中島孤島の軌跡

明治生まれの文学者中島孤島の作品と人生をたどります

ゆかりの挿絵画家—水島爾保布ー

  中島孤島の著作と関係のある挿絵画家の一人に、水島爾保布(1884(明治17)年生まれ)という人がいる。

 爾保布は「におう」と読むそうだが、完全な筆名というよりも本名も「爾保有」で同じ読み方であり、印象的な名前だ。

 水島爾保布については、プロフィールが詳しく記述されている記事があまりなく、どのように活躍していた人だったのか、まだ調べ切れてはいないが、肩書は「日本画家、小説家、漫画家、随筆家」ともあり、かなり多才な人だったらしい。

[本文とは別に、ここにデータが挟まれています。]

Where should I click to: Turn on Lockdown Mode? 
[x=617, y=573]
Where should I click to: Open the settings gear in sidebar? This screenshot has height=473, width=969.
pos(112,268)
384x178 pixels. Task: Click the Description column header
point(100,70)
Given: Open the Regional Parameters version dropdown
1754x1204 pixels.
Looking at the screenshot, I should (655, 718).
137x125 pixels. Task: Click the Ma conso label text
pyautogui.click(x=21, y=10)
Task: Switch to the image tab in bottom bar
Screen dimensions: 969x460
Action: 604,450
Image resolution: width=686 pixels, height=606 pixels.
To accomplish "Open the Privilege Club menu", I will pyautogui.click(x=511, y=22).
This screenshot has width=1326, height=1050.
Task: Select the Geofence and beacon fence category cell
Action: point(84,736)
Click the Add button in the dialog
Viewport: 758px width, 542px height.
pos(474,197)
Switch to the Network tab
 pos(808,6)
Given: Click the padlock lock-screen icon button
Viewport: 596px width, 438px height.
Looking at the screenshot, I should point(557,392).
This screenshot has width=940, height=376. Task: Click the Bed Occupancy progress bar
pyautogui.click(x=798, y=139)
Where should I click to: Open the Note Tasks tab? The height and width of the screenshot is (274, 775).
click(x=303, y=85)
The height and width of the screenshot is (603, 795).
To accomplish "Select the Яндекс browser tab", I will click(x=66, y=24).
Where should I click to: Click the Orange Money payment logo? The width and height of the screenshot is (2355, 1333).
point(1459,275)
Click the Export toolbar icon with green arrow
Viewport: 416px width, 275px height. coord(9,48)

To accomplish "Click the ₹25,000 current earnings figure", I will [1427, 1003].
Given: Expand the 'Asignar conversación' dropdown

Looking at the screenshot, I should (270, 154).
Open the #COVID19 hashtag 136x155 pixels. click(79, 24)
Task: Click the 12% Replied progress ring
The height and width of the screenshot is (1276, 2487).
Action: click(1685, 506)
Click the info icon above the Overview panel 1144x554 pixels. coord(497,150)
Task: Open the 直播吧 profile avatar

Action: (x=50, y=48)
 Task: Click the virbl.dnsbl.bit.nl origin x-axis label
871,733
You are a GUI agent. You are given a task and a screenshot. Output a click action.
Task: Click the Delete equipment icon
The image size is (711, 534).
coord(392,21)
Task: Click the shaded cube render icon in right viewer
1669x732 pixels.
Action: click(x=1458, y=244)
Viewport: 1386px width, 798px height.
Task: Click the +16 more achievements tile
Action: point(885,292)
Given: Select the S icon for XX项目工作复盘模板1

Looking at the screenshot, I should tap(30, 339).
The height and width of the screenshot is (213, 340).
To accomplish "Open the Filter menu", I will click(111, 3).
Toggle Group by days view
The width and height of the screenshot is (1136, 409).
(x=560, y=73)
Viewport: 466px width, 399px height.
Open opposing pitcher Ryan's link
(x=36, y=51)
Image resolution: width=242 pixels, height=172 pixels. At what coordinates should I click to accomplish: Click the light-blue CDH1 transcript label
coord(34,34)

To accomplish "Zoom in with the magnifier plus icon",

 画家としてだけでなく、文芸同人誌『モザイク』にも同人として参加し、小説や戯曲を発表していたとのこと。この『モザイク』という雑誌には中島孤島も数回執筆したことがあり、その意味で中島孤島と水島爾保布の接点はそこでもあった可能性はあるが、二人の直接的なかかわりは、水島爾保布が模範家庭文庫の『西遊記』の装幀、挿絵を担当したことによる。

 

 『西遊記』の挿絵や装幀を見ると、とくに黄色の地に黒い線で描かれただけのイラストなどはとてもモダンな雰囲気がある。ほかにも多色刷りの挿絵があり、それはまた違う雰囲気になっている。日本画出身とはいえ、いろいろな画風をこなすことができた人なのかもしれない。

  文芸誌『モザイク』についても、またいつか別途とりあげてみたい。